The frequencies of ANA and RF found in our study were 20% and 66.1%, respectively. These rates were similar to results found in previous studies [14,27-30]. The presence of FAN and RF was included in the diagnosis criteria suggested by Fox et al., in 1986 [30], made part of the preliminary criteria proposed by Vitali et al., in 1993 [31], and was inserted again in the criteria proposed by ACR 2012. In our study, concomitant presence of ANA ≥ 1/320 and positive RF in patients without anti-SSA-Ro and anti-SSB-La antibodies occurred in only 2.3% of the patients.

Comparing patients with dryness with or without SS in our study, we noticed a high prevalence of FM in both pSS (63%) and non-SS (43.8%) groups. Moreover, 36.7% of patients with fibromyalgia referred for LSGB because dryness symptoms displayed LSGB with focus score of ≥ 1 and they met the AECG criteria for SS. These data suggest that fibromyalgia is a trick, as differentiating it from diffuse muscle skeletal pain and fatigue of SS is not possible, thus underestimating FM diagnosis in SS. On the other hand, dryness and fatigue are common symptoms in FM patients. Our data suggest that SS should be investigated in patients with FM and dryness.

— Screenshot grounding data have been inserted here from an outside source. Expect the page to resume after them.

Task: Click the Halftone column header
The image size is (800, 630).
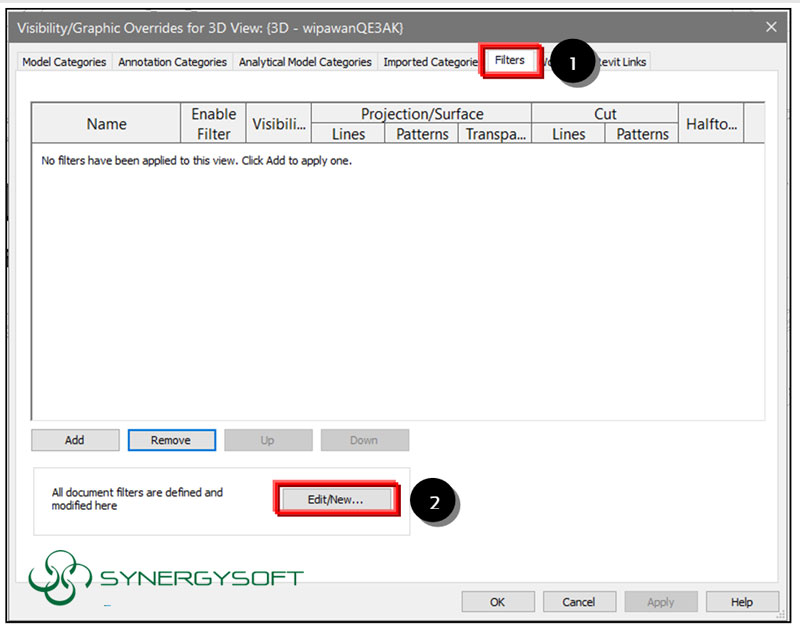Action: point(711,123)
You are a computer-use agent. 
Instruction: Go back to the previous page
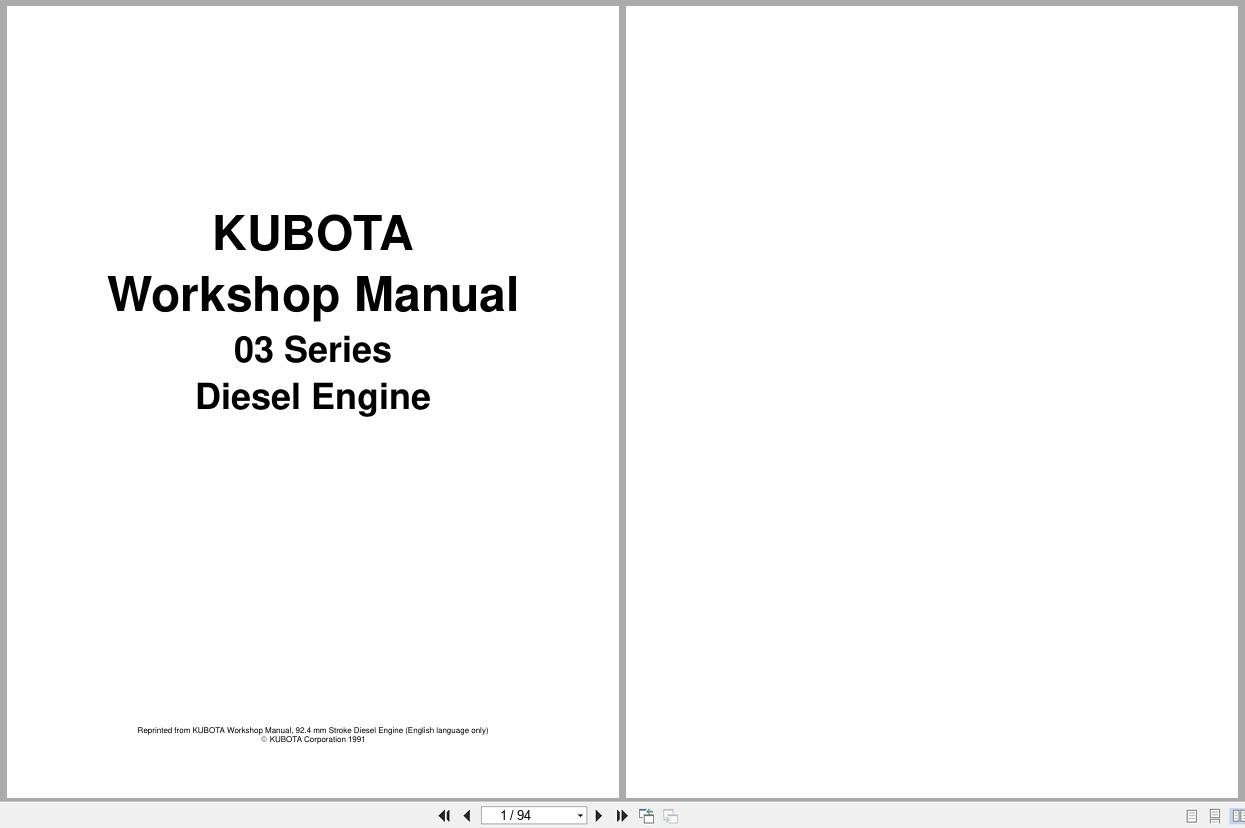click(467, 816)
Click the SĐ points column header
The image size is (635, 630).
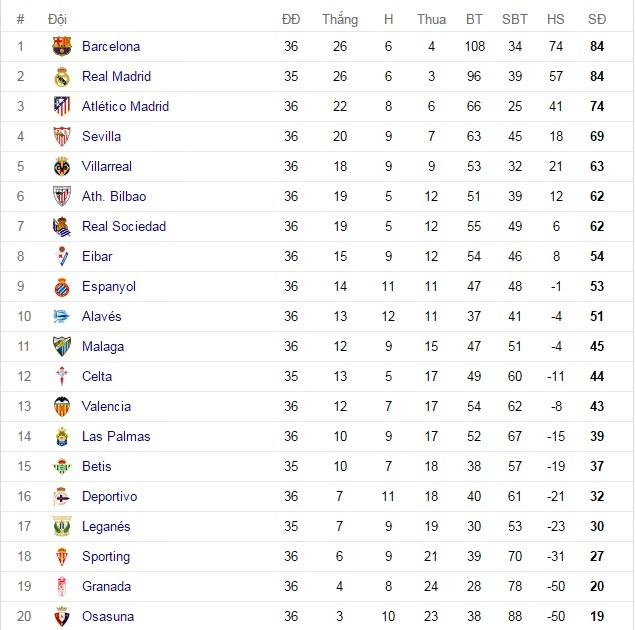(597, 19)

We did not have any data about complications in our patients. This information was not collected from all patients. Some complications like pain, bruising, bleeding, and wound infection have been reported, but they are rare. The main LSGB complication is lip numbness, but permanent neurological complication brought about by the linear incision technique occurs only in 1.4% of the patients [32]. From our perspective and not based on data, it seems to be a safe technique when performed by experienced professionals. In our hospital, rheumatologists do biopsy and discuss weekly the results with pathologists. Good connections between rheumatologists, pathologists, and professionals doing biopsy, can minimize the risks and optimize the quality and size of the material.

This study was a retrospective study that could result in having bias. For example, in the routine, patients usually are evaluated according to the classification criteria 2002. Also, a specialist’s opinion was considered the gold-standard and biopsy results were considered come up with a final diagnosis. Future prospective studies comparing with ultrasound will be useful.

Conclusions

Labial salivary gland biopsy has high sensibility, specificity, and positive and negative predictive values. In the clinical practice, it is useful especially for those patients with glandular dysfunctions and negative antibodies.